(Study text)

Yesterday President Obama signed historic health care reform (HCR) legislation into law. But today, as part of an agreement with anti-choice Democratic politicians whose support was needed to pass HCR, the president will sign an executive order issuing limits on abortion.
After the jump, we’ll explain what this executive order means and how it came to pass.
- Obama’s executive order will basically reaffirm everything set out in the Hyde Amendment and extends them to health insurance companies. The Hyde Amendment was passed in 1976 as an attachment to the Medicaid bill, which helps low-income Americans and forbids the government from paying for abortion services. Under the new HCR legislation, Obama’s executive order will reaffirm that federal funds (i.e., tax dollars) can’t be used for abortion, except in the case of rape or incest, or when the life of the mother is at risk. You can read a full text of the executive order here. This is the White House’s statement on the order:
“While the legislation as written maintains current law, the executive order provides additional safeguards to ensure that the status quo is upheld and enforced, and that the health care legislation’s restrictions against the public funding of abortions cannot be circumvented.”
- The HCR bill will create insurance “exchanges” for businesses or individuals to buy health insurance; there will be options for ones that cover abortion and ones that do not. Also, now that HCR will help many Americans get health insurance with taxpayer money, insurance companies will have to keep the money for plans that cover abortion services separate from the other money. This will be accomplished by asking people to purchase a “health insurance rider,” i.e., an addition to their health insurance plan to cover abortion.

(End Study text)
(Dataset)

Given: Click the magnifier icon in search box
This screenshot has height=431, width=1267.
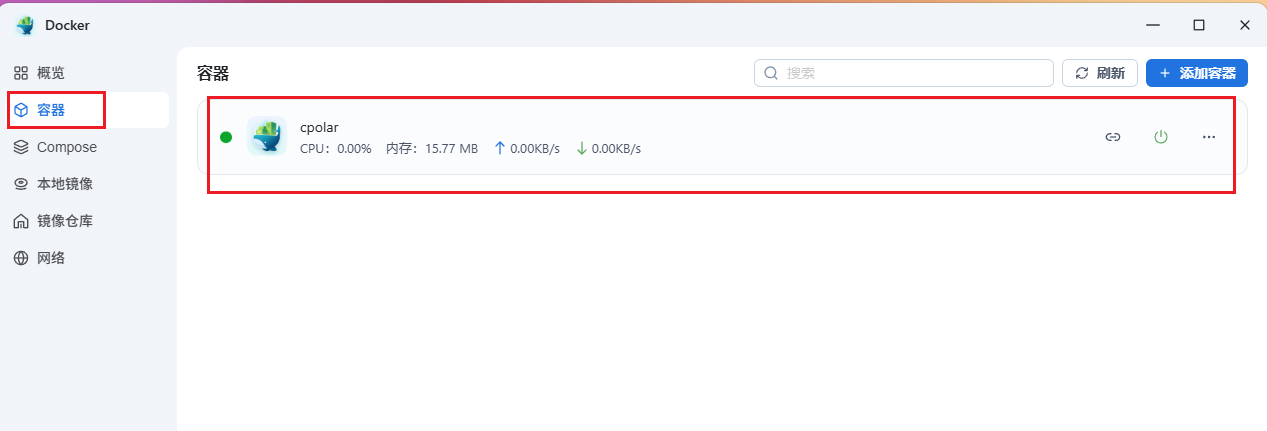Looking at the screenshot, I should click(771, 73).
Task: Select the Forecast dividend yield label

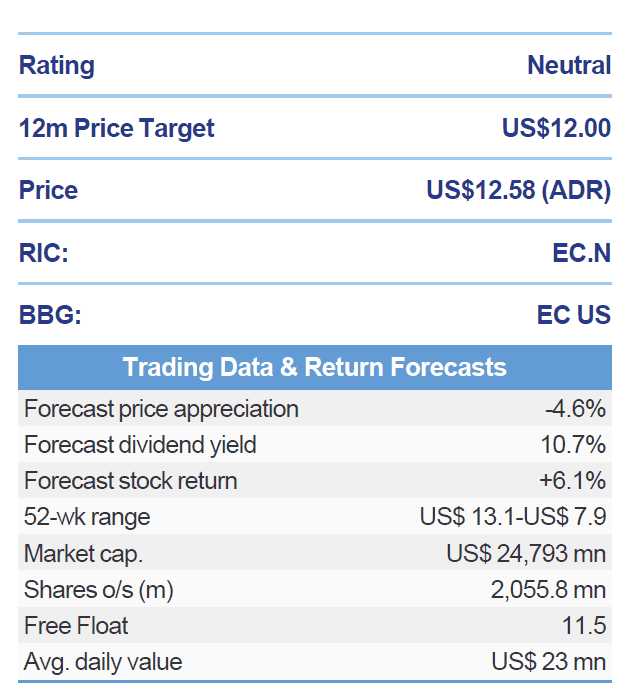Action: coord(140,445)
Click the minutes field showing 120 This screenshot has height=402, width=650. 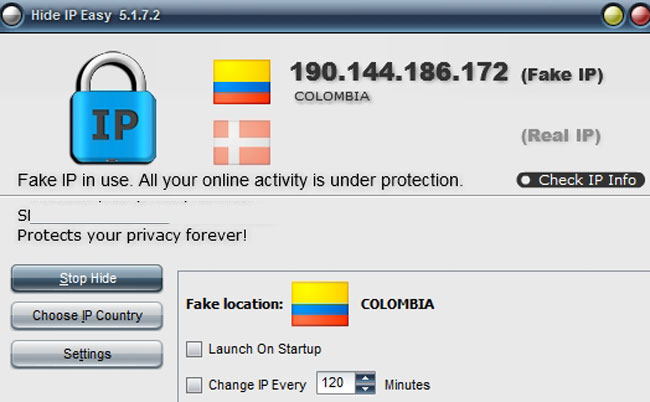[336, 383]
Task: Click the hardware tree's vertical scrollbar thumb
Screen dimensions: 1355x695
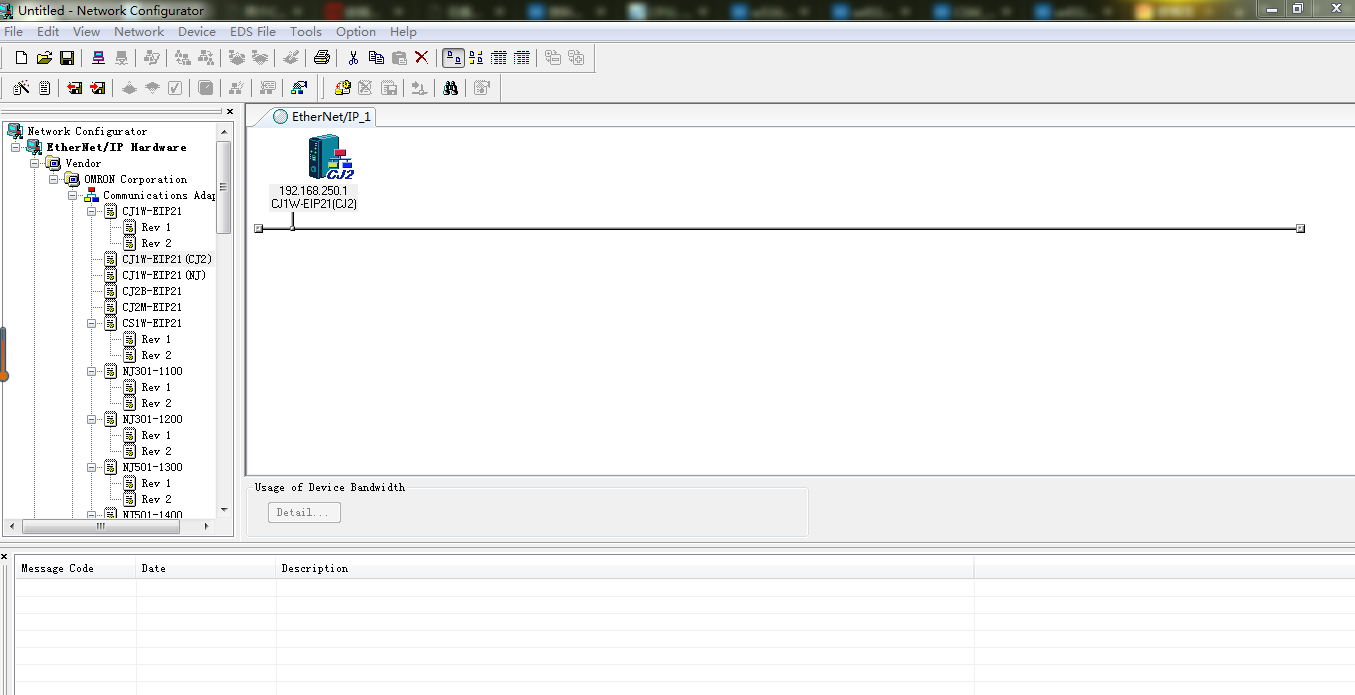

(End Dataset)
(Dataset)

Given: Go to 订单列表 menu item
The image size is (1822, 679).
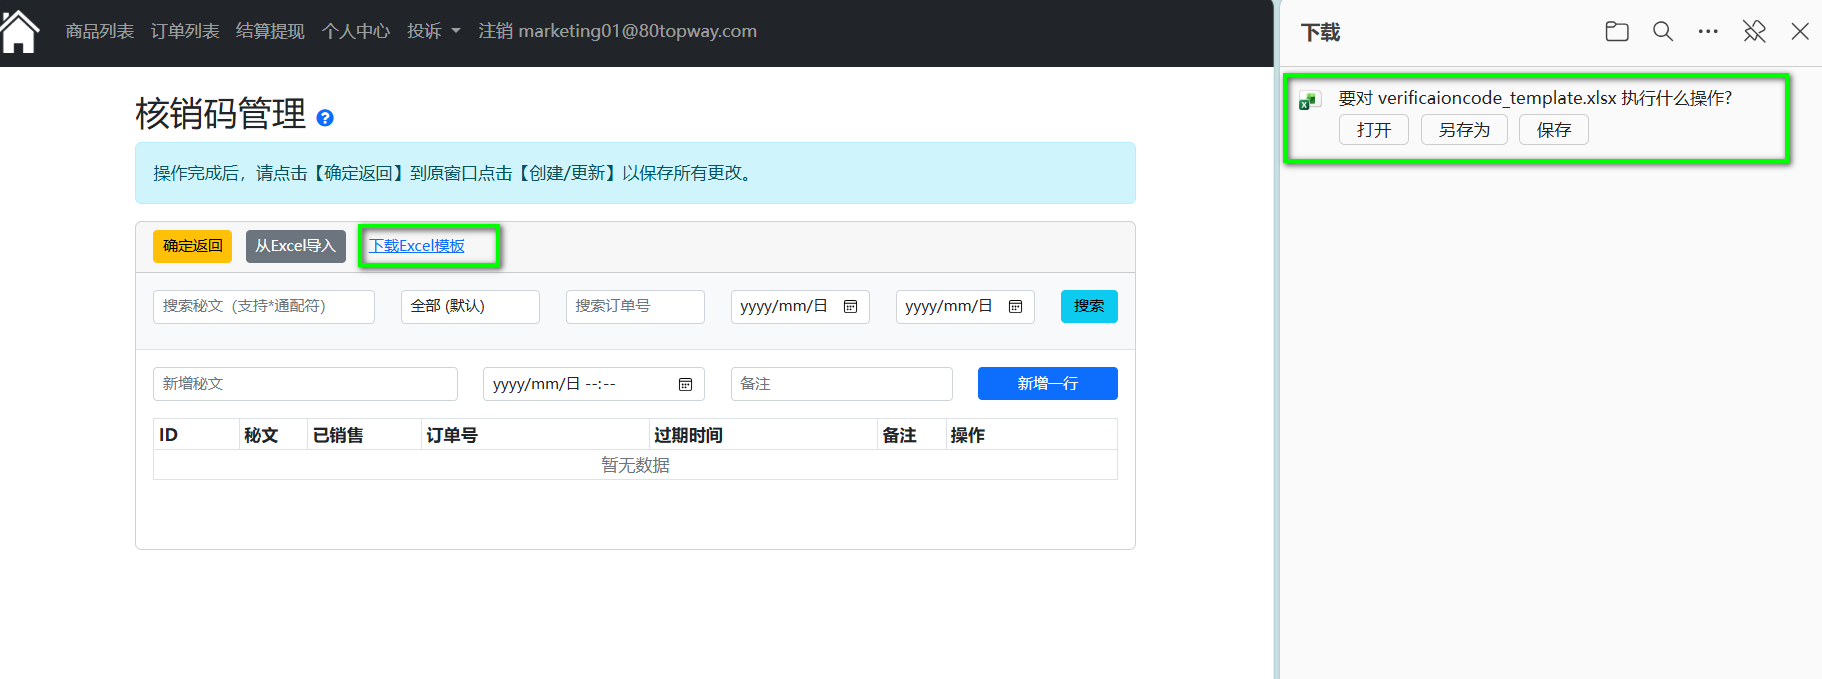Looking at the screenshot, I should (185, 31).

(End Dataset)

- Work request A -
Condense the paragraph beginning "The HCR bill will create insurance" in the article on the abortion executive order into a short bulleted list that keeps its main facts.
- Work request B -
Carry on the article about the abortion executive order, picking up right after its last sentence.

- Exercise output A -
- The HCR bill will set up insurance "exchanges" where businesses or individuals can buy health insurance, with some plans that cover abortion and some that do not.
- Because taxpayer money will help many Americans get insurance, insurers must keep the money for plans that cover abortion separate from their other money.
- This separation will work through a "health insurance rider," an add-on to a plan that covers abortion.

- Exercise output B -
- However, The Wall Street Journal wonders if the new requirements placed on insurance companies regarding abortion (i.e., separating the funds) will be considered a hassle and will lead to fewer companies to cover it.
- The executive order is basically the result of Rep. Bart Stupak of Michigan, who led a group of anti-abortion Democratic representatives who were in opposition to the HCR bill because they were concerned it would allow tax money to be used to pay for abortions. You can read more about an amendment Stupak introduced to the House version of the HCR bill here and you can read about a similar amendment introduced by Sen. Bill Nelson of Nebraska to the Senate version here. (These amendments aren’t necessarily in the version of the HCR legislation that passed; I am just including the links here for background information.)
- While the HCR bill was signed with Obama surrounded by reporters and TV cameras, the signing of the executive order placing limits on abortion will be closed off to the media. However, Rep. Stupak and 12 of his colleagues will be in attendance.
*Thanks to commenter Jessalyn for pointing out the acronym “HCR” stands for “health care reform” — not HRC, which stands for the Human Rights Campaign!